Een klikspaantje
In de ‘Spreekzaal’ van de ‘Amsterdammer’ van 28 juni j.l. heeft de heer Leo Leclercq, gelukkig tijdig, ontdekt, dat Dr. Gerard Brom een gevaarlijk pamflet heeft uitgegeven. Met mij acht hij dit boekje een eenzijdig, meermalen hoogst oppervlakkig oordelend en dus niet onschadelijk geschrift. (Men zie overigens de scherpzinnige en nauwgezette artikelen van Wertheim, Mej. Veegens en Scholte in P.C. van 3 nov. 1923). Hij gaat echter bij zijn lallend geestig betoog van herleefde Klikspaan als volgt te werk:
‘Gelijk de vroolijke corpsbroeder van weleer zijn getrouw beschrijver vond in Klikspaan7, zoo heeft thans
“het knor” beslag gelegd op het talent van een der eminentste brommers uit zijn knorrende horden, die hem een loflied heeft gedicht, zóó vurig eenzijdig, zóó grandioos bekrompen... werkelijk, men kan zich niet voorstellen, dat zulk een krachtig geluid voortkomt uit de goedige, ruimdenkende, ieder-zijn-rechtgevende kudden van het studeerend idealistendom.’
Dat is allemaal bijzonder aardig gezegd en zeker niet gespeend van waarheid, maar het begint pas. Volgens Dr. Brom is het ouderwets studententype niet meer dan een fluim waard. Waren ze wel zo beroerd, vraagt Leo zich af.
‘Dan inderdaad zoudt ge gelijk hebben, wanneer ge uwe lansen braakt (verl. tijd van “breken”, M. ter Braak) voor de menschen van de slappe thee en de afgetrapte broeken, van de maatschappelijke problemen en de gore nagels, van de vettige haren en de sociale kwestie's, de menschen van de vele woorden en de kleine daden, die meenen, dat ze het leven leeren kennen op afdeelingsvergaderingen, bestuursbijeenkomsten en universiteitsbibliotheken; de wegbereiders der aanrukkende benden van het studeerend grauw.
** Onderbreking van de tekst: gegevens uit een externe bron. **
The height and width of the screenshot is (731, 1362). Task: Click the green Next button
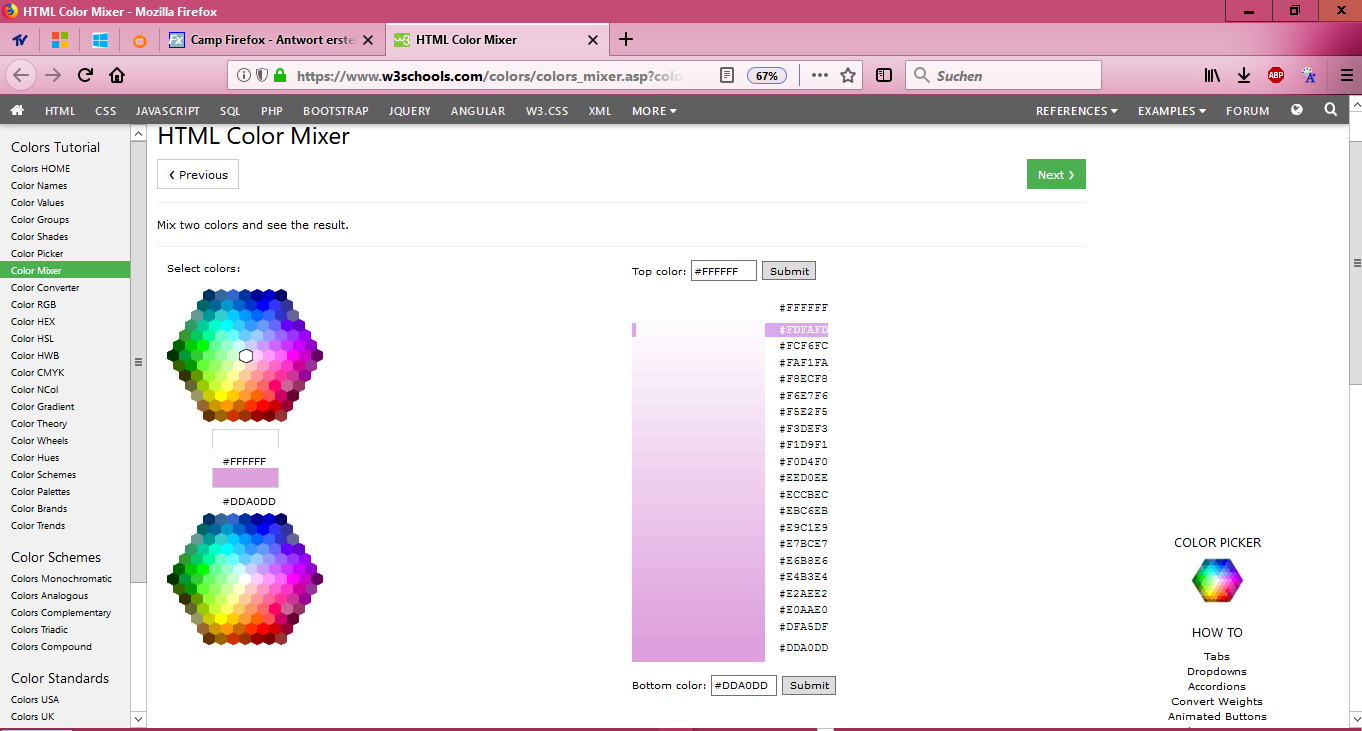click(x=1055, y=175)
Maar uw protest is gericht tegen de fleurige jeugd, tegen de menschen, die het hart hebben om te zijn wie ze zijn, om te bekennen, dat ze ook wel eens een paar jaren van hun leven jong en dol en dwaas willen zijn, die trachten boven de grauwe burgermansmoraal en kruideniersbegrippen uit te komen tot ruimer, menschelijker opvattingen8, en die, in het algemeen - men ga het slechts na in het praktische leven - later heel wat bruikbaarder9 mensen, heel wat meer gentlemen zullen blijken dan de brave obscruurlingen die meenen de wereld met praten te redden.’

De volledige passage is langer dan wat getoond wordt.